If you're underwater on your car loan and your vehicle no longer works for your needs, you're probably uncertain about the next steps to take to get out of this predicament. The situation only gets worse if you can't keep up with the monthly payments or if your car needs costly repairs. Trading in a car that you're upside down on may be possible, but it also poses a risk of falling into a dangerous cycle of debt. Learn how to calculate your car loan equity, the options for trading in a car with negative equity and some alternatives to consider before you move forward with buying a new car and handing over your keys.
What is a Negative Equity Car Loan?
Having negative equity means you owe more on your car than its current market value. It's not an uncommon situation due to high depreciation and the increasing amount of debt borrowers are taking out to finance a vehicle. An average new vehicle loses 20% of its value in the first year of ownership and if the borrower didn't make a large enough down payment, they may be underwater the same day as they bought the car.
To calculate your car loan equity, take the amount you still owe on your car loan and compare it to the current estimated value of your car.
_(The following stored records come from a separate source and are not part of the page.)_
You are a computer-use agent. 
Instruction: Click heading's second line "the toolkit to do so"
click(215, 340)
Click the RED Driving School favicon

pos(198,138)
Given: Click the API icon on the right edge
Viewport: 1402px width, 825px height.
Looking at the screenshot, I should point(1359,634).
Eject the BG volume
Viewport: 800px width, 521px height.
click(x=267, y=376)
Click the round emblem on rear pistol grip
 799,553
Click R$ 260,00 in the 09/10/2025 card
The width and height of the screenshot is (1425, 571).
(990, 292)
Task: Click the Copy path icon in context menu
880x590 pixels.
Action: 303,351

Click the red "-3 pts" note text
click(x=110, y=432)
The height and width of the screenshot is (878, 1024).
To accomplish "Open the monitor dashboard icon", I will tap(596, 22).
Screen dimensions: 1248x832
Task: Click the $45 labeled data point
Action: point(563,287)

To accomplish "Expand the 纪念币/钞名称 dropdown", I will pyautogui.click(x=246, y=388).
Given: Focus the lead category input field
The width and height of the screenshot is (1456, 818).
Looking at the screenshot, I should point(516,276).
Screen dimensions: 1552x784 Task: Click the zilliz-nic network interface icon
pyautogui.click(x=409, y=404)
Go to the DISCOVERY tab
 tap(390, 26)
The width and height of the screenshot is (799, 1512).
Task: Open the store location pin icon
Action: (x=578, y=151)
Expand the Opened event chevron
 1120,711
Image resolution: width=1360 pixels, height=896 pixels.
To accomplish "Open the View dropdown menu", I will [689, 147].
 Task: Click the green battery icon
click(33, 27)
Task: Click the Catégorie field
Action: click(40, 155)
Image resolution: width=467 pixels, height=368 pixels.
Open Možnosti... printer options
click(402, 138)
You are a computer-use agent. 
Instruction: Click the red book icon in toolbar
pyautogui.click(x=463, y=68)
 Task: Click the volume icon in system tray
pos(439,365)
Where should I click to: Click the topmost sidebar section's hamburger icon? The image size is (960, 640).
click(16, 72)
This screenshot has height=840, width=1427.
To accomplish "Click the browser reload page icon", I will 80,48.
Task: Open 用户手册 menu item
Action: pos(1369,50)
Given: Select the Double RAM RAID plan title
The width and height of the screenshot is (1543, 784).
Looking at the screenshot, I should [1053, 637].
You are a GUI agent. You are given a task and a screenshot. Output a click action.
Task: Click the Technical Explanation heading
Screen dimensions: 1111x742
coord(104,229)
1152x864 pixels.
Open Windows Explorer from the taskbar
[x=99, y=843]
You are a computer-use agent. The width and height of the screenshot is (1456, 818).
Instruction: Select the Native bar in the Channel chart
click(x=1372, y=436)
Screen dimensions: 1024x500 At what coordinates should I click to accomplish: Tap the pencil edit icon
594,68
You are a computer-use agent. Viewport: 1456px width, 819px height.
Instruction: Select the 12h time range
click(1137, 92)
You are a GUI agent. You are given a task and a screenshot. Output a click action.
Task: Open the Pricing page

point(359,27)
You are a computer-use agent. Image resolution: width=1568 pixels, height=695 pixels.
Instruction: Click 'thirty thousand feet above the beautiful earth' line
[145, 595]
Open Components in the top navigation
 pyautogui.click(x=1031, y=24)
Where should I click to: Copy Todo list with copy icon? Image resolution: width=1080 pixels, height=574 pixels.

For example, if you took out a $15,000 loan and still owe $10,000 on your vehicle, but the market value of the car is only $8,000, you have $2,000 of negative equity. Alternatively, if the vehicle's current value is $12,000, you have $2,000 of positive equity.
Although negative car loan equity won't always pose a problem, in certain cases, it can mean bad news for the borrower. If the vehicle is totaled or stolen, insurance will only cover the current value of the vehicle, forcing the borrower to fork up the difference. Another common scenario is that the monthly car payments become too high for the borrower to keep up and the value of the car isn't enough to pay off the entirety of the loan. Finally, serious mechanical issues requiring costly repairs can make owning the vehicle impractical. Negative equity means the borrower must be prepared to cover the difference out of pocket when they sell.
Trading In a Car with Negative Equity
Did one of the scenarios above describe your current situation? You're probably thinking about the best course of action. Trading in a vehicle with negative equity can be risky because it can start a spiral of debt that is difficult to crawl out of. We'll outline the options and what to be aware of when it comes to trade-in offers.
Your Trade-in Options
If you must trade in your vehicle while you have negative equity, there are several ways to move forward. You can pay the difference out of pocket, roll your equity into your new loan, or look for cars with significant rebates that land you in positive territory. The best option will be for you to pay off the negative equity when trading in the vehicle for something new. This allows you to get a clean start with an affordable car loan. Depending on how much negative equity you have, this option may not be plausible (for example, $5,000 may be hard to scrape up all at once).
Most of the time, the dealership where you go to buy a new car will allow you to roll the negative equity into a new car loan. If for example, your car is currently worth $8,000 and you have $2,000 of negative equity, the dealer may offer to pay off your loan, take your car and add the $2,000 into the amount of your new loan. Even if your monthly payments are lower when you purchase a more affordable vehicle, you'll immediately be underwater on your loan. Be wary of dealerships that advertise that they'll take a negative equity trade-in with "no strings attached". If the offer sounds too good to be true, it is. The balance will ultimately fall on your shoulders.
Trading In the Right Way
According to U.S. News and World Report, if you're forced to trade in a vehicle with negative equity, you should consider buying a car with a substantial rebate. If the rebate is larger than the negative equity you have on the vehicle you're trading in, you may be able to walk away with positive equity and much less of a headache. Keeping your loan terms short on the new loan (60 months or less) will also prevent you from being underwater on your car loan in the future.
Alternatives to Trading In
When you need to get out of a negative equity car loan, there are alternative routes you can take instead of trading in your car at the dealership. Usually, you'll be able to sell your vehicle privately for more than you'll get for it when trading in. Selling the vehicle and paying off the balance will give you a fresh start with no negative equity to weigh you down in the future.
If you can pay down the negative equity before selling or trading in the car, you'll be in a better position to finance or purchase a new vehicle. If you're looking to trade in because your monthly car payments are too high, another alternative is to refinance your car loan for lower payments or a lower interest rate. Refinancing allows you to keep the car you have but makes the loan payments more bearable. If you've improved your credit score since you purchased the car, there's a good chance you will be able to get a significantly lower interest rate.